Pompeo is visiting Senegal, Angola and Ethiopia as the Trump administration tries to counter the growing interest of China, Russia and other global powers in Africa and its booming young population of more than 1.2 billion.

His visit comes as the U.S. military considers reducing its presence in West Africa's Sahel region while extremists linked to al-Qaida and the Islamic State group expand their reach, killings hundreds of civilians. Pompeo last year said the Sahel should be the next focus of the global coalition against IS outside the group's core region.

In one surprising case an al-Qaida-linked group, JNIM, and an IS-linked group, The Islamic State in the Greater Sahara, are cooperating, something the commander of Special Operations Command Africa told reporters he hasn't seen before. It's largely due to personal connections but “that's an interesting phenomenon that we're watching,” Brig. Gen. Dagvin Anderson said Thursday.
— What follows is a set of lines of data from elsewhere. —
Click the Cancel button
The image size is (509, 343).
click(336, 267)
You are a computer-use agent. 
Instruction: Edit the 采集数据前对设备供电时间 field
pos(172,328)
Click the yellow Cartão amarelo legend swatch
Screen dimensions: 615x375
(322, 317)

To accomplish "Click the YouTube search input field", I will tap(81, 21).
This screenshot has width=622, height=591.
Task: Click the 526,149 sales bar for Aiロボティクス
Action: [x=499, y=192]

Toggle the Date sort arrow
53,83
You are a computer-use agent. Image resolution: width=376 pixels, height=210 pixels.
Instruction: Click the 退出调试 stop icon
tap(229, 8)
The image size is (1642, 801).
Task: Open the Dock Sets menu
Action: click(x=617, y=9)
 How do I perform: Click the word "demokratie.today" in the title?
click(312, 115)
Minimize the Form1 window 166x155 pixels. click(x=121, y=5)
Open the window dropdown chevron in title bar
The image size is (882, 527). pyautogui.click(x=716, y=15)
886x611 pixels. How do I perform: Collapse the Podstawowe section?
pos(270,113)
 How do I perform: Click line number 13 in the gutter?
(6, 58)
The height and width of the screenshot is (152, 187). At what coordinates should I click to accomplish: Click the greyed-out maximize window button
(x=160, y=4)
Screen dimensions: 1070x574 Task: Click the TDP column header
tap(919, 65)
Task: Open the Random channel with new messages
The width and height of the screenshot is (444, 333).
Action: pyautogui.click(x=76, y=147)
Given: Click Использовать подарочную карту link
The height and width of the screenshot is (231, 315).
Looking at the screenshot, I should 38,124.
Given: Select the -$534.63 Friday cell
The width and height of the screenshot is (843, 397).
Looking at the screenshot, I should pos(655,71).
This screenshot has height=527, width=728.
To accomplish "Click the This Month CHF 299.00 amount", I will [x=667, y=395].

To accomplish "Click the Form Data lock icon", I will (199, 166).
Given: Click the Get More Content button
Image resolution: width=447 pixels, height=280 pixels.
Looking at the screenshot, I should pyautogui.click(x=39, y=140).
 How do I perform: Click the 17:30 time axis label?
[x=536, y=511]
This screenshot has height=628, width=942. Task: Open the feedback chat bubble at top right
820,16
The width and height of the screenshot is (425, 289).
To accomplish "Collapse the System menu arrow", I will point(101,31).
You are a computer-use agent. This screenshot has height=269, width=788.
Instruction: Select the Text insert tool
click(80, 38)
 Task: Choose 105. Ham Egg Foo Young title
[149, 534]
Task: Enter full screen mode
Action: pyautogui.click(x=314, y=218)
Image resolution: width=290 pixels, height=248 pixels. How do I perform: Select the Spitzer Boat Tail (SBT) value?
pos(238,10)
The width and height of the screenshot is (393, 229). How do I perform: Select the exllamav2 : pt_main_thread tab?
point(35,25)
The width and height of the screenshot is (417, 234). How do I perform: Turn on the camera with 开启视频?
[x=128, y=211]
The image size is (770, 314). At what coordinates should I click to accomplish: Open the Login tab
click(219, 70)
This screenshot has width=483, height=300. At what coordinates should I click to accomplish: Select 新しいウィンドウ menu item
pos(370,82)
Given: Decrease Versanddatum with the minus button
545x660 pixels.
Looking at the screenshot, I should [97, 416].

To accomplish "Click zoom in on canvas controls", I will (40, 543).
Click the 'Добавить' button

Also raising concerns is the Trump administration's announcement last month that it will no longer be issuing immigrant visas to citizens of Nigeria, Africa's most populous nation with an estimated 200 million people and a large, often high-achieving diaspora. New visa restrictions also were imposed on Eritrea, Tanzania and Sudan.

“This is the challenge Pompeo’s facing in Africa, explaining the contradictory messages out of Washington," Mike O’Hanlon, director of the Brookings Africa Security Initiative, said in a briefing this week.

Some African leaders have bristled at what they...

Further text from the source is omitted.